Sunday, August 31, 2008

Today I love my Husband

Other days not so much, but this is what I came home to this afternoon.


For you who are unaware, my dining room has not always been green with such a pretty border. It was formerly striped wallpaper and apple border courtesy of my Mother in Law when she lived there. Nothing wrong with it, just not my thing. This is much more me, and he did a fantastic job :)

Monday, August 25, 2008

Some pictures

I have shamefully not posted many pictures lately, it's in this tired fog I'm walking around that I've forgotten. Accept my apologies.
























Wednesday, August 20, 2008

Man, you think to yourself

Why do people have more than one child? Don't get me wrong, I'm so in love with my girls I wouldn't trade them for anything.... but can we get some sleeping going on here? I swear when it's not one it's the other. Monday night Norah refused to sleep. I don't know what her deal was. I rocked her, I patted her, I tried feeding her AGAIN, I turned on her bear and her mobile... and finally I gave up. If all my effort wasn't helping, then obviously it was something she needed to work out on her own. So I went back upstairs and waited for the meltdown. She fussed on and off for probably 15 more minutes, and then apparently fell asleep. Which is fine, she wasn't melting down, Hannah wasn't awake, and we were ready for sleeping at a semi normal hour.

Fast Forward to 12:15am. I hear crying.... I assume it's Norah and head downstairs only to realize as I'm halfway there that it's HANNAH screaming like someone's hurting her. So I race into her room, and she stops when she sees me and says "I can't find my binky" Ugh, ok so we tear the bed apart, find the godforsaken binky and go back to sleep. Until 4:30.... which as you will note from my previous post, is the same time Norah gets up nearly every morning. The feeding her at night only helps sporadically, so sometimes she sleeps until 5:30 or later, and sometimes she wakes up at 4:30.

I love my girls, but I'm waiting anxiously for the time when I'm not sleeping because it's TOO QUIET.

Friday, August 15, 2008

Second Babies

Yeah, so you think you have it all figured out because you already had one?

NOT

Ok so I've spent the majority of my week complaining to various friends about how I'm at the end of my rope with Norah waking up at 4:30am. Every.Single.Day. No matter what time she'd woken previously, 4:30am came, and she was awake.

Finally my ultra intelligent friend Joanna said "Maybe you should wake her earlier and feed her to break the 4:30am habit" Um, right because I haven't been feeding her.... she CAN sleep through w/o eating, but does that mean she's not hungry? Hello, this is your brain, I'm working again.

Yeah, so last night when she woke at 1:45, instead of rocking her back to sleep, I fed her. And shockingly enough, she slept until 5:15.

Tuesday, August 12, 2008

Life is good

Because even though you don't always feel like it is, it still is.

Hannah and Norah spent Saturday night away from home together. It went shockingly well, even though I was the paranoid mom calling to make sure things were fine. Norah didn't eat well, but she slept wonderfully and wasn't too much trouble. I think she'll definitely be going again, though possibly not until she gets more into eating solid food.
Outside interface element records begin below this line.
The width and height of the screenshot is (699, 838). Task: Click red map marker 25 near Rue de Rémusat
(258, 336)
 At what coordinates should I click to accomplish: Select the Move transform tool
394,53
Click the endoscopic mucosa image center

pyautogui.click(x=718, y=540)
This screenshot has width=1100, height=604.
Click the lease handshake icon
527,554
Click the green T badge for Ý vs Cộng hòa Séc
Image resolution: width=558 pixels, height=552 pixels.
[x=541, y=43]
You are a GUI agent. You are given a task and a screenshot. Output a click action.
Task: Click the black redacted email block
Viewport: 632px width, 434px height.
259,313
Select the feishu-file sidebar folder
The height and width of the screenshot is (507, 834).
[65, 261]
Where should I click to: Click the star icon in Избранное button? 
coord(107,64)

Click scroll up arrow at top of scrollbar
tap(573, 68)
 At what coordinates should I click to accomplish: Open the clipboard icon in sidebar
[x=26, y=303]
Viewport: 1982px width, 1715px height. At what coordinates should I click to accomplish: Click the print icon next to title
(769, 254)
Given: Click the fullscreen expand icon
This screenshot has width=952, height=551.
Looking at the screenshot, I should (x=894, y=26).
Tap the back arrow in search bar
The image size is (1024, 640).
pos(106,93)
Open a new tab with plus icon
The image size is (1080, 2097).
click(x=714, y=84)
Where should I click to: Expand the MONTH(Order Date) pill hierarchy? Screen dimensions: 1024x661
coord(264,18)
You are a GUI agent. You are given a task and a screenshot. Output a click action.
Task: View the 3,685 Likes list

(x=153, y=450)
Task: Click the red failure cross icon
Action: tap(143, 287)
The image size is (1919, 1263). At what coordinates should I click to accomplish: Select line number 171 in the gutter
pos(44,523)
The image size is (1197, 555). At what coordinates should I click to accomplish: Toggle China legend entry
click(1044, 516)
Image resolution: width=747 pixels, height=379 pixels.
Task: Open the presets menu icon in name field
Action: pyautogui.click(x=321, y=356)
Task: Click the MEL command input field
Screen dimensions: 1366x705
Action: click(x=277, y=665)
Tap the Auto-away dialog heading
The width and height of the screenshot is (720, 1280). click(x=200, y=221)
Steven and I had a very nice time hanging out together. We did errands, started our Christmas shopping, had dinner, played mini golf, and got ice cream. We also got to sleep uninterrupted and just be together alone for the first time in darn near six months.

Thursday, August 7, 2008

Nerves

So it's Thursday, and what am I doing. Sitting here worrying about Saturday. Why you ask, because most people look forward to the weekend. And I am, but I'm worried. Saturday morning I am taking both girls to my Mom's for an overnight visit. Hannah will be fine, to be sure. She asks to go to Meema's house daily. Norah on the other hand is a handful and it makes me worry. She still fusses about eating from anyone but me. She sleeps unswaddled, but not fabulously. And Hannah and Norah will be sharing a room. So I'm nervous. But so far not nervous enough to cave to it and keep her home. I'm tired. And I want an uninterrupted night of sleep, my first in a VERY long time. Selfish? Yep, but I think I'm entitled now and again.

Monday, August 4, 2008

My baby grew up

Last week Steven called from work to tell me that Szetela had a spot for Hannah and that she could start preschool on September 8. My baby cannot possibly be old enough to go to school. When did that happen?


She's so excited, she asks every day if she's going to school today. When we go to the van to go somewhere, she tells me I'm taking her to school. So I guess despite my misgivings about having a baby old enough to attend school, she's ready.


My "baby" also got a new bed yesterday. A real big girl bunk bed, in anticipation of the girls someday sharing a room so we'll have somewhere for their toys and the computer. She insisted on sleeping up on top, even though no one will need the bottom for quite a while. She is thrilled with her new bed, and I must admit it certainly looks nice in her room.